# Zebra Obliquidens extended brood care



## BC in SK

Finally removed a holding female Zebra obliquidens (_Astatotilapia latifasciata_) and placed her in my 29 gal. about 2 weeks ago. She spit 2 fry out in the net when I caught her but promptly picked them back up when placed her in the new tank. Anyways, for the last 4 days, she has been releasing her fry to feed in the algae in the corner of the tank and then shortly after, taking them back up in her mouth. The lone tank mate is a small albino Chinese algae eater (CAE) which she vigorously attacks when the fry are outside of her mouth, and keeps it at bay on the opposite side of the tank!
I am well aware that many mouthbrooders can have extended fry care, though this is the first time I have witnessed it.
For the last 10 years I've removed dozens upon dozens of holding female mbuna and placed them into their own small tank. Not once has any of them spit their eggs/fry after being chased and caught with a net. But once they release their fry, that's it. They don't take them back in their mouth nor protect them.
Many years ago, I bred _Oreochromis mossambicus_ a number of times. Bred the regular type as well as 2 distinctly different 'gold morphs' (that might be hybrids from the aquaculture industry??) at different times. When I caught the females, they always spit all their eggs into the net but then would promptly take back the eggs from the net, when placed in their new tank. Like my mbuna today, once they release their fry, that was it.

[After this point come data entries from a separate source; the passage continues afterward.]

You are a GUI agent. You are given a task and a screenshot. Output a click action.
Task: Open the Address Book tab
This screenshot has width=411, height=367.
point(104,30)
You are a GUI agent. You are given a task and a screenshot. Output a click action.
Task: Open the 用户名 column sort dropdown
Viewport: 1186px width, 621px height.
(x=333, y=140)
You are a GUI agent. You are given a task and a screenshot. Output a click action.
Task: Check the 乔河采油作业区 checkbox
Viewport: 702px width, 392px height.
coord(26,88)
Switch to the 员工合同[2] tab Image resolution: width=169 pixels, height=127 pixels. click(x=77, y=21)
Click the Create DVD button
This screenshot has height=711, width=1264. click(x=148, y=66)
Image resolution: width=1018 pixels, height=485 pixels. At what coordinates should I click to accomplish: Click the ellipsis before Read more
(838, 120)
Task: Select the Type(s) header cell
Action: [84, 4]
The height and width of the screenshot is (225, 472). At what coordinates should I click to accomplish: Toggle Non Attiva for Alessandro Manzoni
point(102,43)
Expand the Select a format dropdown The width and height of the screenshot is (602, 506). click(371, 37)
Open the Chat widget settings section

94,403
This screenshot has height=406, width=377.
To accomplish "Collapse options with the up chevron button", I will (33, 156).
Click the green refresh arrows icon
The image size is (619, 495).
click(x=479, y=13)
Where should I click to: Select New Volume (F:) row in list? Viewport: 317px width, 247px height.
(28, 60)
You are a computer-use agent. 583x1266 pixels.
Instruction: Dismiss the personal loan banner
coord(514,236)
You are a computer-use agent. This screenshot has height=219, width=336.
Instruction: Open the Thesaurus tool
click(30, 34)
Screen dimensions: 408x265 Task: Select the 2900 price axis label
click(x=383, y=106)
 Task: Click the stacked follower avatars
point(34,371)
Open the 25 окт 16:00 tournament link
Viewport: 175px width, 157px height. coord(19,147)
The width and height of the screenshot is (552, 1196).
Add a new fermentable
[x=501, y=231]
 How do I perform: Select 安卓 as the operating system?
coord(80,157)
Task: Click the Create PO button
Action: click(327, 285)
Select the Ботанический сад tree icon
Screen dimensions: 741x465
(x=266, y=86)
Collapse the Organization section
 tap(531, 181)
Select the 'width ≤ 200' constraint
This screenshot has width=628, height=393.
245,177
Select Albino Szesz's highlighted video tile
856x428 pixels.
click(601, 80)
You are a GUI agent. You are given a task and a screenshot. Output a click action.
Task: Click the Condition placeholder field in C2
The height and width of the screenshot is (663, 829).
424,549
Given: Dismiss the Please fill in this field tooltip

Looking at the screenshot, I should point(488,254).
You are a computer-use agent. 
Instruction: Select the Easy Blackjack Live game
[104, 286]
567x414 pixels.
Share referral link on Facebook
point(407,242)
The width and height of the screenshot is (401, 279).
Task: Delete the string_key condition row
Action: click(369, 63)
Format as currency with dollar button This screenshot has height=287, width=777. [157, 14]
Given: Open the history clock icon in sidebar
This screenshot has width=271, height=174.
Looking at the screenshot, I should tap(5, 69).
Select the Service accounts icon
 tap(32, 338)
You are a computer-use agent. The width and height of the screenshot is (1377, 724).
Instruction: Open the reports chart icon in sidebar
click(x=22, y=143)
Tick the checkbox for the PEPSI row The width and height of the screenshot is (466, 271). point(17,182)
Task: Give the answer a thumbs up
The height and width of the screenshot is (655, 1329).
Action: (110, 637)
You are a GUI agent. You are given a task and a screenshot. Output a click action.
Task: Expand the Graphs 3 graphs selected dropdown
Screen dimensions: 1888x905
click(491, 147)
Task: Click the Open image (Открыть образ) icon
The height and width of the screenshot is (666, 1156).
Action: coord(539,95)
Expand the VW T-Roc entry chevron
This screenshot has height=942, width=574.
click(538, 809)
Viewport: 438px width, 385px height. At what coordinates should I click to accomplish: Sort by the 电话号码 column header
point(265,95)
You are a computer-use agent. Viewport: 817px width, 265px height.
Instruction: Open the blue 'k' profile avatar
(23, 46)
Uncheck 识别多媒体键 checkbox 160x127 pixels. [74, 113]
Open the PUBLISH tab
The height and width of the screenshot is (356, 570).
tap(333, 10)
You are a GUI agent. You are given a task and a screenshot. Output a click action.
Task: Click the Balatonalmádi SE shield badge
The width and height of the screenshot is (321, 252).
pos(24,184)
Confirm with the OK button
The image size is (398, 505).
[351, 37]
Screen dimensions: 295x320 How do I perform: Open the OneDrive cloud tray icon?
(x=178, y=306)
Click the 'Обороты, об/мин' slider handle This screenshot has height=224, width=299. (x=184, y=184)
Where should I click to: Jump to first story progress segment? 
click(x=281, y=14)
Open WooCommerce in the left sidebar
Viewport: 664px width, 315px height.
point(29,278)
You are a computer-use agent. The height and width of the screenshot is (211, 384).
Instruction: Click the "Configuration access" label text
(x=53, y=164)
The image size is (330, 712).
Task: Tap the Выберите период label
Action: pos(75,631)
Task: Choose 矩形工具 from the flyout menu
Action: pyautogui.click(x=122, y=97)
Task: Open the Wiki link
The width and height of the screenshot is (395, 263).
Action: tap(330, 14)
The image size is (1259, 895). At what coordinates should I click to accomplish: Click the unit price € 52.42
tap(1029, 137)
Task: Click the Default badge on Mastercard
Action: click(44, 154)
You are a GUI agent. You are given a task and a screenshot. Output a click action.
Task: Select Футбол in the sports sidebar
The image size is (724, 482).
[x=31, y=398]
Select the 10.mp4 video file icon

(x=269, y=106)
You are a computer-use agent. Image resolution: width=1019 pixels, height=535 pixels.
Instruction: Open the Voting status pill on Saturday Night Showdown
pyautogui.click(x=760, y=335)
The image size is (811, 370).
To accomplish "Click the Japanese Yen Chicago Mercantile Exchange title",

From what I read, extended care is fairly common with these types of mouthbrooders, though I certainly never witnessed it.
Is extended care the common behavior of _Astatotilapia latifasciata_? Common in other "Victorian-types"? I know it can occur with some of the larger Malawi haps but do mbuna ever do this?


----------



## DJRansome

I've had all types of mouthbrooders pick up fry when spit in the net but never in and out during 4 days. Truthfully the fry don't seem the least bit interested in going back, no matter how frantically Mom tries to get them back.


----------



## BC in SK

DJRansome said:


> I've had all types of mouthbrooders pick up fry when spit in the net


I might have some what confused things by bringing up spitting eggs/fry into a net after being caught. Just trying to note some differences between mouthbrooders. IME, Mozambiques always spit their eggs, every time. Mbuna have never done that with me. Mind you, mbuna are so confident and almost fearless. Since I haven't bred mozambiques since the 1980's, I haven't seen spitting eggs for some time and I was a little surprised that the zebra obliquidens spit fry into the net, though it was only 2. That was 2 weeks ago, and the fry were fairly large with a big yolk sac on the belly.


DJRansome said:


> Truthfully the fry don't seem the least bit interested in going back, no matter how frantically Mom tries to get them back.


Yeah, that is the difference with these fry. The're in a shoal. She hovers above them and tends them just as a substrate spawner would! Then after a while, she picks them back in her mouth one at a time. While the fry are out of her mouth, is she ever protective! She takes a swim on guard patrol, and has the little CAE in the front top right corner. That is the only place it's allowed to be. Territorial, even though the CAE is of no predatory threat to fry, what so ever. ( and yes, I keep a CAE and/or small pleco in my fry tanks with pretty much every batch. They are a potential threat to substrate spawner eggs/wrigglers but are completely ill-equiped to eat free swimming fry).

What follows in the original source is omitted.